Rewriting your git history, removing files permanently [cheat sheet included]
You know that adding secrets to your git repository (even a private one) is a bad idea, because doing so risks exposing confidential information to the world. But mistakes were made, and now you need to figure out how to excise confidential information from your repo. Because git keeps a history of everything, it’s not often enough to simply remove the secret or file, commit, and push: we might need to do a bit of deep cleaning.
Thankfully, for simpler cases, git provides commands that make cleaning things up easy. And in more complicated cases, we can use git-filter-repo, a tool recommended by the core git developers for deep cleaning an entire repository.
First and foremost, if there is reason to think that the secret has escaped into the world, and you can revoke the secret, do so. How to revoke a secret is going to vary quite a lot depending on what the secret protects. If you don’t know how to revoke it, you will need help from the owner of the resource protected by the secret.
Need to quickly see what scenario applies to you?
check out our cheatsheet flow chart below
Now, let’s consider different scenarios to see how to clean things up.

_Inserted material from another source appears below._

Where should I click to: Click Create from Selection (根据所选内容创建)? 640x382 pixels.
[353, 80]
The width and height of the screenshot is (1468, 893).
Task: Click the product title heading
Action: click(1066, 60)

Have you pushed your work up yet?
NO
No? That’s great. Please don’t push it up just yet.If you have any uncommited work, we can use git stash
to save it. This sets your work aside in a temporary “stash” so that we can work with the git repository without losing anything you haven’t committed yet. When we’re done cleaning things up, you can use git stash pop
to restore your work.
YES
If you have already pushed a commit containing a secret, or just discovered a secret in your existing history, things get more complicated if there are other people working on this branch. If you work alone, there’s nothing to do at this point, you can skip to the next step. If you work as part of a team, things get more complicated because we need everyone to act in a coordinated way.
First of all, we need to determine who else is affected by the secret’s presence, because we’ll need to coordinate everyone’s actions. If the secret only appears in the branch you’re working on, you only need to coordinate with anyone else who is always working off of that branch. However, if you found the secret lurking further back in git history, perhaps in your master
or main
branch, you’ll need to coordinate with everyone working in the repository.
Let the others affected know that a secret was found that needs to be excised from everyone’s git history. When you edit the git history to remove a file, it can cause problems with your teammates’ local clones; moreover, they can end up re-inserting the secret back into the public repository when they push their work. So it is important that everyone affected is in sync for the excision to work. This means that everyone needs to stop what they are doing, close outstanding PRs, and push up work that’s in progress.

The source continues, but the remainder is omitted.